*First published in the Laurel Chronicle newspaper
The long-term sustainability of our state retirement system is the greatest fiscal challenge facing Mississippi in the foreseeable future. It’s an issue that really presses my buttons. So when it got used as a political talking point in the U.S. Senate campaign, I felt compelled to respond.
PERS is the acronym for the Public Employees’ State Retirement System, which covers employees of state agencies, cities, counties, community colleges, universities, and school systems, including teachers.
There are a lot of voters – more than 90,000 retirees and 162,000 active members – who depend on PERS, rendering it a so-called “third rail of politics.” Any politician brave enough to even broach the issue of its long-term sustainability may have committed political suicide.
Which makes it all the more rare that an official would address the issue head on, but that’s exactly what Gov. Barbour did by creating a PERS Study Commission in 2011. The need for the commission was brought to a head when the economy fizzled during the Great Recession. The pension plan was already suffering from the irresponsibility of the Mississippi Legislature, which chose to grant retroactive benefits in the 1990s and early 2000s without paying for these massive new costs. Excessive benefit enhancements coupled with the market downturn crippled our system.
Taxpayers contribute more than $900 million annually to PERS, and costs keep on rising. In just ten years, taxpayer contributions have jumped 60 percent, largely because of the plan’s $15 billion in unfunded liabilities.
To put that into perspective: The state of Mississippi currently has about $4 billion in bonded indebtedness. What we owe to PERS in the future is nearly four times that amount! You get the idea. This isn’t sustainable.
Yet last week, Chris McDaniel policy director Keith Plunkett criticized Barbour’s efforts, saying his candidate “stood up against [the PERS study commission].” Plunkett implied that Gov. Barbour’s intention in creating the study commission was to change the cost-of-living adjustment for teachers and other retirees.
In his comments, Plunkett quoted McDaniel from 2011: “Misleading retirees and state employees as a political ploy is inexcusable.”
Amen. Now let’s examine who’s misleading who.
First: The executive order creating the PERS Study Commission specifically defined its purpose, which was to make “recommendations on improving the financial, management, and investment structure of PERS.” At no point did the order even mention “cost-of-living adjustment.”
Will Flatt, a financial expert and member of the study commission, explained on Facebook that “Governor Barbour only gave us direction to study PERS. He gave no specific judgment or pre-conceived guidance” on any issue.
So Plunkett’s story doesn’t add up on the first point.
His second claim was that Chris McDaniel opposed this plan to study the state’s retirement system. Let’s examine.
In 2011, the Miss. Senate passed S.C.R. 678 to “develop and make recommendations on improving the financial, management, and investment structure of the retirement system.” That language sounds familiar, doesn’t it?
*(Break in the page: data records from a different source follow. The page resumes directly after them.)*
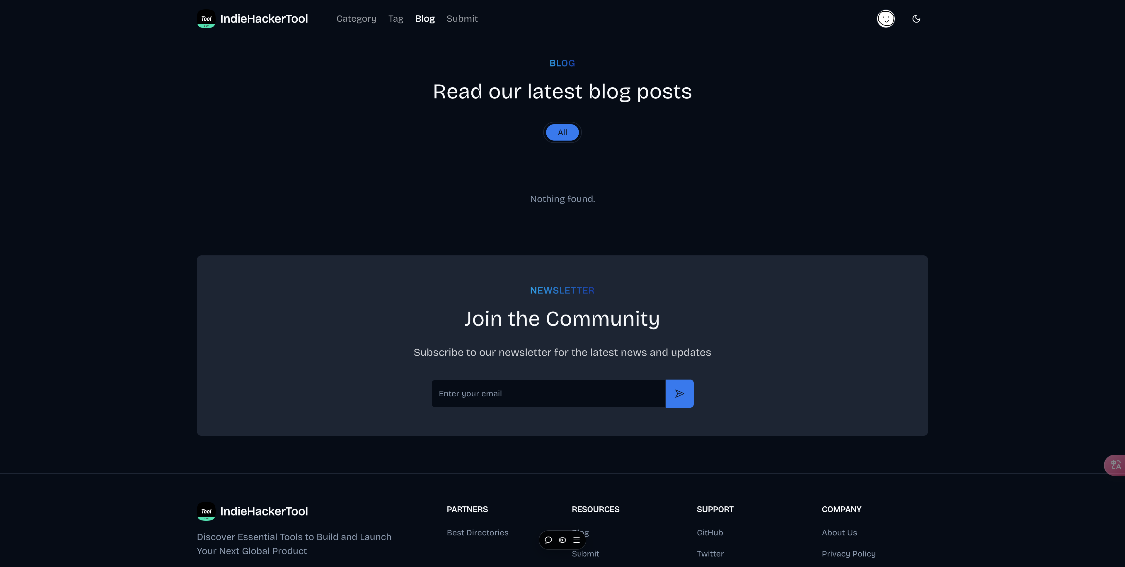Screen dimensions: 1125x567
Task: Open the Twitter link in footer
Action: (x=710, y=553)
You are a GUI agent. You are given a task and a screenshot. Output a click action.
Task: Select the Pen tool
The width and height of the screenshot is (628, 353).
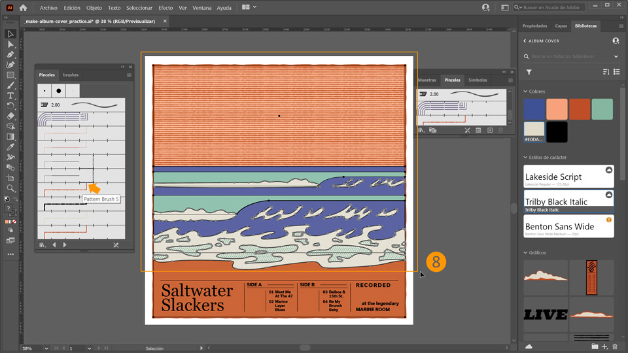[10, 55]
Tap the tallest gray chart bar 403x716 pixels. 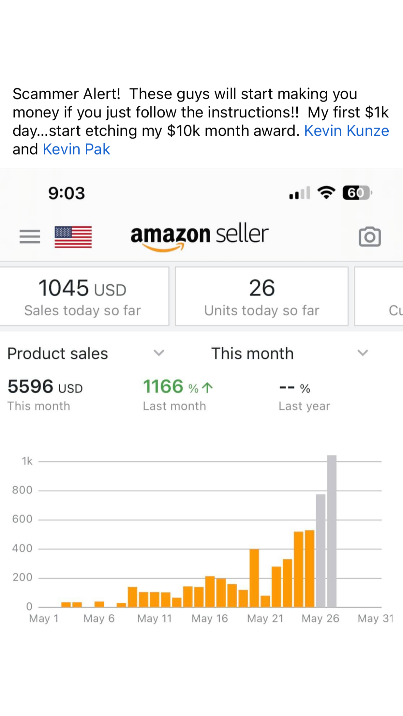(x=332, y=531)
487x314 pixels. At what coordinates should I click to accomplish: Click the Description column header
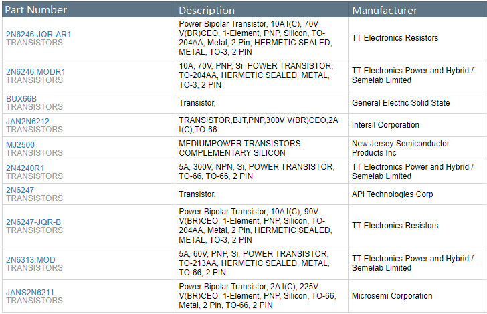[x=207, y=10]
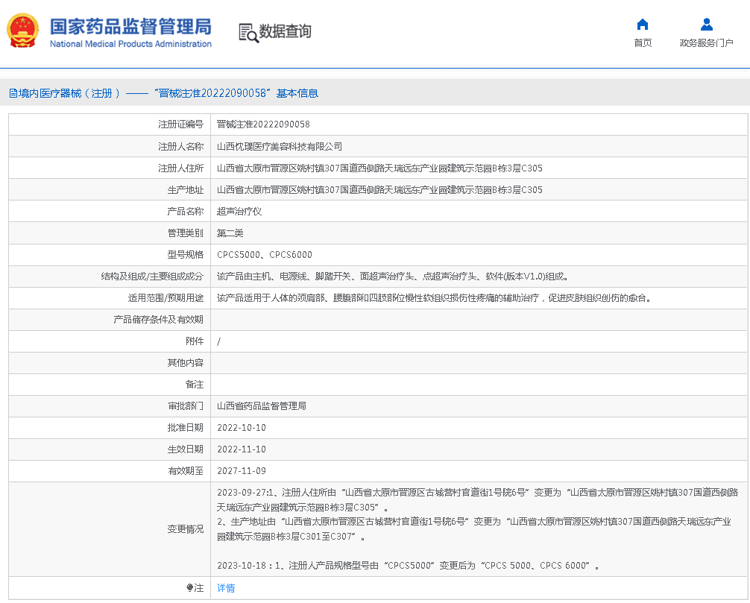
Task: Select the 型号规格 value CPCS5000、CPCS6000
Action: [265, 254]
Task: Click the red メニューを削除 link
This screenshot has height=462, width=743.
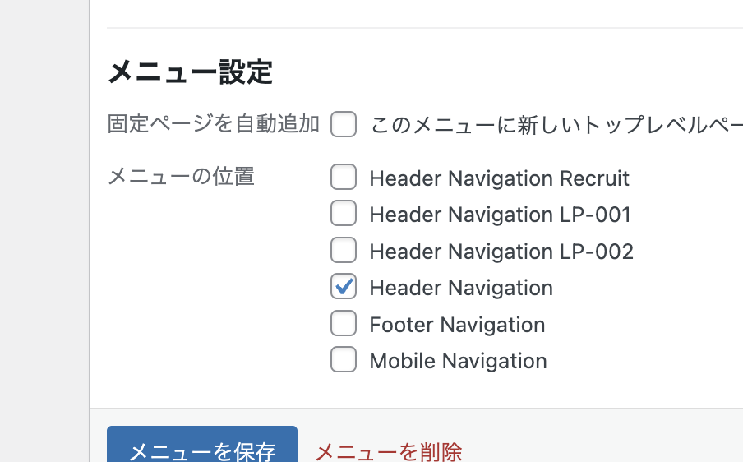Action: coord(389,451)
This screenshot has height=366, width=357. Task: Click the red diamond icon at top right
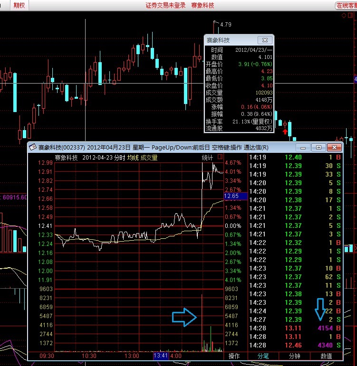point(344,16)
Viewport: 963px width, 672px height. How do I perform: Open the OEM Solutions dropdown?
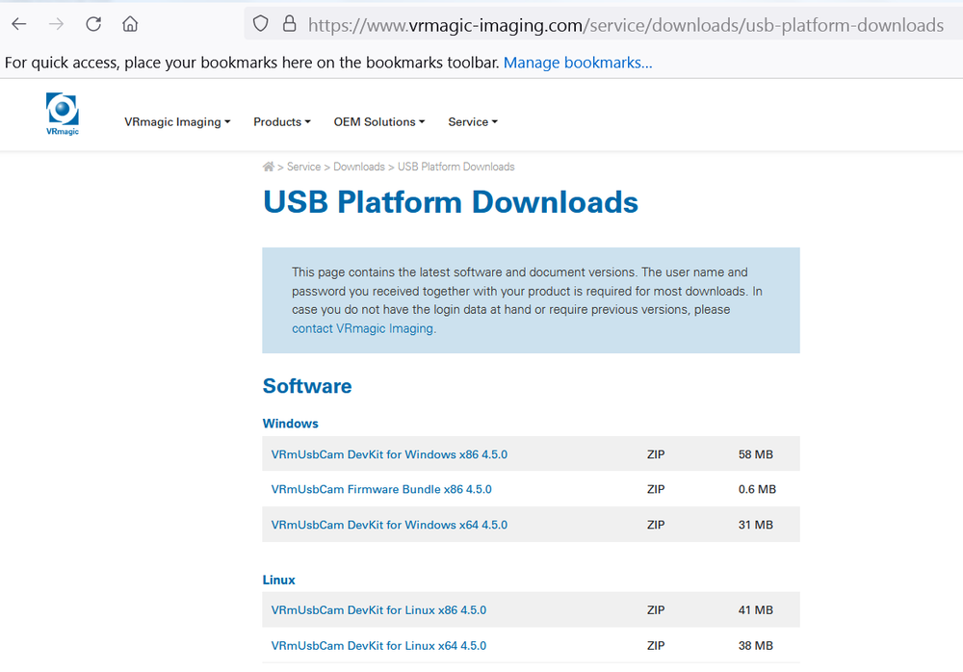click(x=378, y=121)
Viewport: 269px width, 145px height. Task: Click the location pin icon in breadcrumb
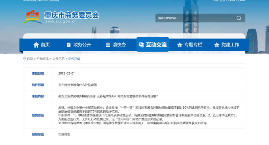[24, 59]
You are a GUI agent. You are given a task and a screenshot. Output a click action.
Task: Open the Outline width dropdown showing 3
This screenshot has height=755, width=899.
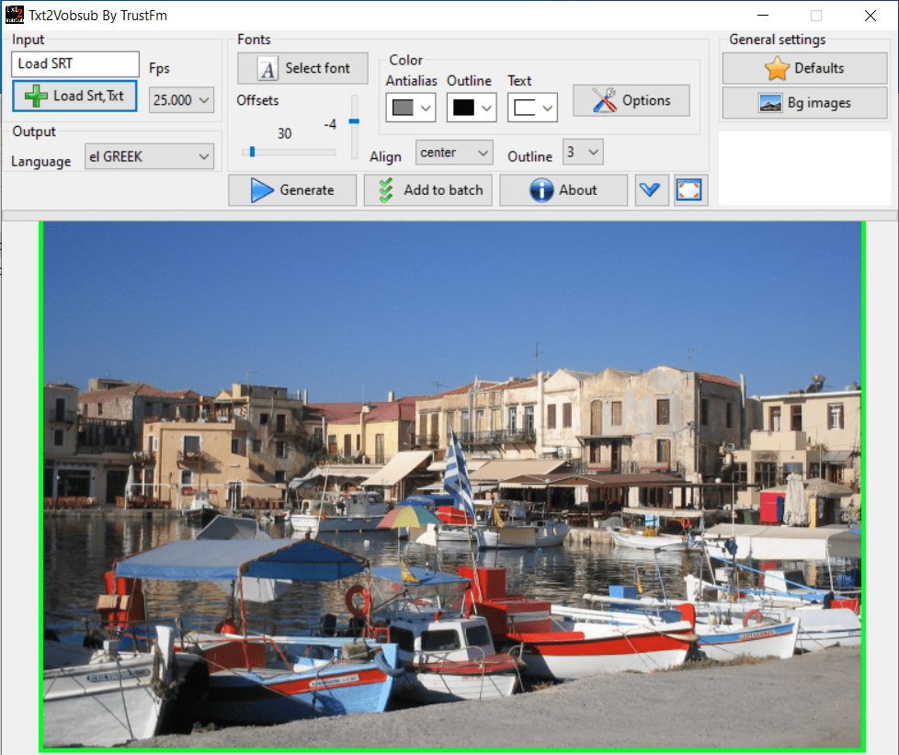click(583, 153)
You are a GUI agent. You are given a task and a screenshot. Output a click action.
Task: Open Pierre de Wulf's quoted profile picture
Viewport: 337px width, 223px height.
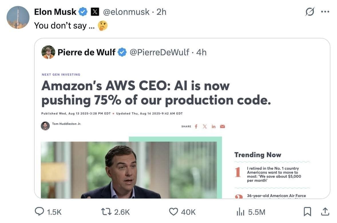pyautogui.click(x=48, y=52)
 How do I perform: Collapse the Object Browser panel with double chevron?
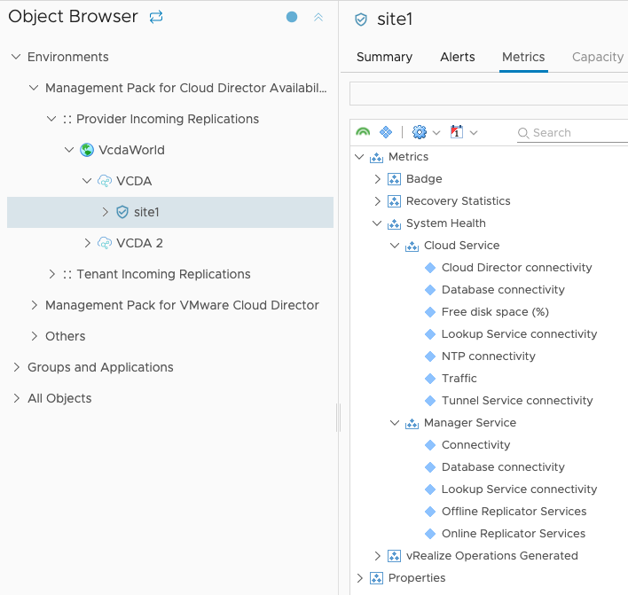(318, 17)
A majority of the Senate, including Senator Chris McDaniel, voted in favor of the resolution. It was the right vote to make. The only reason S.C.R. 678 didn’t succeed is because the Democrat-led House of Representatives killed it. Only then did Gov. Barbour establish the study commission via executive order.
Plunkett’s claim that McDaniel opposed Barbour’s study commission is wrong based on verifiable legislative record, which leads me to draw one of two conclusions: Either Plunkett doesn’t know where his candidate stands on the issue (not a good quality for a policy director, mind you), or McDaniel now agrees with the Democrats who wanted to – and did – kill the PERS resolution.